▸ **Provided records**:
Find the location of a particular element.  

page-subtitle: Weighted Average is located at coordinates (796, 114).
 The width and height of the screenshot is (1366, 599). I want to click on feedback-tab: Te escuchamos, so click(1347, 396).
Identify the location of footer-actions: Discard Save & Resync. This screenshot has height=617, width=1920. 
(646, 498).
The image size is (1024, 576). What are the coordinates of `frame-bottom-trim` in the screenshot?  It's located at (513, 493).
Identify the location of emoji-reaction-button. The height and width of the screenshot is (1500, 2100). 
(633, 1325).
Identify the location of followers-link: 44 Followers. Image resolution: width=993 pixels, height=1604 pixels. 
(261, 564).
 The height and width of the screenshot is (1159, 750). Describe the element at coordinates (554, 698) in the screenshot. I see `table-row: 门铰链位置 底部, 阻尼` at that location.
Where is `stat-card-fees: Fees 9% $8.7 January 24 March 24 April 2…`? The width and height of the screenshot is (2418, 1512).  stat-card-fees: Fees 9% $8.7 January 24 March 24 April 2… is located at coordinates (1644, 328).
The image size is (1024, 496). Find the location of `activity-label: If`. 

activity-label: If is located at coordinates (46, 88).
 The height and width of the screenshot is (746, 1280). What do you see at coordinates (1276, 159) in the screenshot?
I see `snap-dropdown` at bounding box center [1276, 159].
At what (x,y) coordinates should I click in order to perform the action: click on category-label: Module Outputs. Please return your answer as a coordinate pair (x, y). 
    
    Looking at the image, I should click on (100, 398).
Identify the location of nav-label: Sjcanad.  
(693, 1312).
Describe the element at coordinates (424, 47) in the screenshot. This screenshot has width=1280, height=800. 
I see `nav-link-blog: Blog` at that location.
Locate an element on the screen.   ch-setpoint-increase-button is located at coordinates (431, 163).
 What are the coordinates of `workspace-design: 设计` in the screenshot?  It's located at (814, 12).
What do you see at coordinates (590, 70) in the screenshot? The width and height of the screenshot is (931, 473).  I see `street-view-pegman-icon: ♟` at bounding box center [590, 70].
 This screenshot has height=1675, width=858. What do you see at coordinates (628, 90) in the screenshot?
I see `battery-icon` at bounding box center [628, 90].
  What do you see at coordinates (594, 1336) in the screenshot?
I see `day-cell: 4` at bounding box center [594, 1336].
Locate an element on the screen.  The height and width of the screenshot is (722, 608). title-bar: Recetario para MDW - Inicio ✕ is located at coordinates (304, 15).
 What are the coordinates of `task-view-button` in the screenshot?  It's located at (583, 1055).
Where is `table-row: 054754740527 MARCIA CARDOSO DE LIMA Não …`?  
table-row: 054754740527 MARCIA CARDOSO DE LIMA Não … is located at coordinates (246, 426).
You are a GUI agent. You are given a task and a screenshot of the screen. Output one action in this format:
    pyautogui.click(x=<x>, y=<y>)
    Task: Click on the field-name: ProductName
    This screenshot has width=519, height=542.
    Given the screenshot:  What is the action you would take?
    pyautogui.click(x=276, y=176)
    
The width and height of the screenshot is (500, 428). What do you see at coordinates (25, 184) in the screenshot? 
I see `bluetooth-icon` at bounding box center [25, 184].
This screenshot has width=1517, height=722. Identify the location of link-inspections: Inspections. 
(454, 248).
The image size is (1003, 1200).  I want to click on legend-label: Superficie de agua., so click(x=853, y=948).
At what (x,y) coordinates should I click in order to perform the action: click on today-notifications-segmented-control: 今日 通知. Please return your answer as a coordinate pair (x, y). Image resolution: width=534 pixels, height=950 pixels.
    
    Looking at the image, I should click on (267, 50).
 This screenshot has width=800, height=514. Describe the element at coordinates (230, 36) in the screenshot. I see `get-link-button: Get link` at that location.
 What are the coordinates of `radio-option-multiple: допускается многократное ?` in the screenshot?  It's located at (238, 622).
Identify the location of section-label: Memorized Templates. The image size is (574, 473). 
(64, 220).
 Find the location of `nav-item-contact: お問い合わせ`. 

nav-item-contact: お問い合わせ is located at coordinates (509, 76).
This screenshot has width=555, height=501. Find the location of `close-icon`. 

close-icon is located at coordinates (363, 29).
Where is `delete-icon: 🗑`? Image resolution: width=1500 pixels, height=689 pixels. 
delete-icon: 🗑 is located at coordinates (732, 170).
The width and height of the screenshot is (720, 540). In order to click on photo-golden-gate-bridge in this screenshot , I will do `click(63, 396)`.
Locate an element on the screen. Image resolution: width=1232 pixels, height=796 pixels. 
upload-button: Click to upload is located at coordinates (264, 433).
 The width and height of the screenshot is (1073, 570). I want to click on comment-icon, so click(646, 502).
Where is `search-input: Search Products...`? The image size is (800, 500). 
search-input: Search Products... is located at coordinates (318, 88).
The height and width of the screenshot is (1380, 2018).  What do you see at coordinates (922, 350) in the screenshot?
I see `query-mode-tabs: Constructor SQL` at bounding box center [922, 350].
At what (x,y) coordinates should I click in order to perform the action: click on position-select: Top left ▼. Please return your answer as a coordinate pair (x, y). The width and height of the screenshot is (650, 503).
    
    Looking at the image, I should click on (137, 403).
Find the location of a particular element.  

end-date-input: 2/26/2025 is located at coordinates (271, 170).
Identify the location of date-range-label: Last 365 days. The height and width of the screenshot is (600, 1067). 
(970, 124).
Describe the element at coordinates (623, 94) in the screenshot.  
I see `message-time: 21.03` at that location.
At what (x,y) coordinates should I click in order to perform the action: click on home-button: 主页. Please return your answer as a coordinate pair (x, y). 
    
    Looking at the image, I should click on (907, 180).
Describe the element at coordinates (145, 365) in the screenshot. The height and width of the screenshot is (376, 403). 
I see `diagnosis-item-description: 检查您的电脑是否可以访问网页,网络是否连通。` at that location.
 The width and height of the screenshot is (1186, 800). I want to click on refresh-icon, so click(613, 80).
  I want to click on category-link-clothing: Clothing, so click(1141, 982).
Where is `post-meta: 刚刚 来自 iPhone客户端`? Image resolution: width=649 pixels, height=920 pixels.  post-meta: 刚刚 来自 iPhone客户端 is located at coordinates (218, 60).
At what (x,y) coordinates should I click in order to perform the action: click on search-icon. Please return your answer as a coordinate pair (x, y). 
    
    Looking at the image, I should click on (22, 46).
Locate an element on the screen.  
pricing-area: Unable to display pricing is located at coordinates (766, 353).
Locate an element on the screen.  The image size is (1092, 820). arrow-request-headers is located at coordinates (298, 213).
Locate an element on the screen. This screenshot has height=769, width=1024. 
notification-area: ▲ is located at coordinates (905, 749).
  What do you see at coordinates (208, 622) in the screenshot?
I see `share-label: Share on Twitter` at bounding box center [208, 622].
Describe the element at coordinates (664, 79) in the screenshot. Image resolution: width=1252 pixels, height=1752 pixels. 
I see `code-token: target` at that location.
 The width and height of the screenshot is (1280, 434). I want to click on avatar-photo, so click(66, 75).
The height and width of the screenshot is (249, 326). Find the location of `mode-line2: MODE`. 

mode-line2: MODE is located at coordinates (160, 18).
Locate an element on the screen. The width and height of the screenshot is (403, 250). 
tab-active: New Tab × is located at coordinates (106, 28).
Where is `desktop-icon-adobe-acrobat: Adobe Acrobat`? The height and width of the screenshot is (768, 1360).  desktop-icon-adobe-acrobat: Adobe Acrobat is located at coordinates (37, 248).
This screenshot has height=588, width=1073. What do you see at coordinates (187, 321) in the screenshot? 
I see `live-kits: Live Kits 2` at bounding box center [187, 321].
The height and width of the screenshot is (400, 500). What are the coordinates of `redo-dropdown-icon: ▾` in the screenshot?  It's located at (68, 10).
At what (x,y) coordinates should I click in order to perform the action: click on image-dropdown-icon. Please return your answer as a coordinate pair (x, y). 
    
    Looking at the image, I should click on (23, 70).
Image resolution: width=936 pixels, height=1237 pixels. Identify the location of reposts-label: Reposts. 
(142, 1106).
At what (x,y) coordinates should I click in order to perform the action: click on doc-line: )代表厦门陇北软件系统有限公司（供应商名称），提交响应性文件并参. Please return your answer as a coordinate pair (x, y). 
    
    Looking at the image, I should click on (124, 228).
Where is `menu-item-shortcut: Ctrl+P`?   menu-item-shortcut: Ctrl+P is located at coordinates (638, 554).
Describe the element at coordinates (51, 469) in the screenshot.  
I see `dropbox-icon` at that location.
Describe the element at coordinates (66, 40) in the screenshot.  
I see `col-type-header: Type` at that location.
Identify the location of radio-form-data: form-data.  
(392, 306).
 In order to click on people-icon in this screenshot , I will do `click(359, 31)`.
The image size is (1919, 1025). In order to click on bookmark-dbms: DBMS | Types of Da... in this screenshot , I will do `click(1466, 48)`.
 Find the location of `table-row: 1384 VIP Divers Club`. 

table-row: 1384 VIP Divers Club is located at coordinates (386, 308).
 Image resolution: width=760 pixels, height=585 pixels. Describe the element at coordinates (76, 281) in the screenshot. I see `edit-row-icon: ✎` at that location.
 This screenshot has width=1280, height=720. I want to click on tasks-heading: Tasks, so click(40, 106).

▸ **Exercise requirements**:
Reproduce the records word for word, beginning with their first line and continuing through the line that contains "(646, 498).", including that line.

▸ **The completed task**:
Find the location of a particular element.  

page-subtitle: Weighted Average is located at coordinates (796, 114).
 The width and height of the screenshot is (1366, 599). I want to click on feedback-tab: Te escuchamos, so click(1347, 396).
Identify the location of footer-actions: Discard Save & Resync. This screenshot has height=617, width=1920. 
(646, 498).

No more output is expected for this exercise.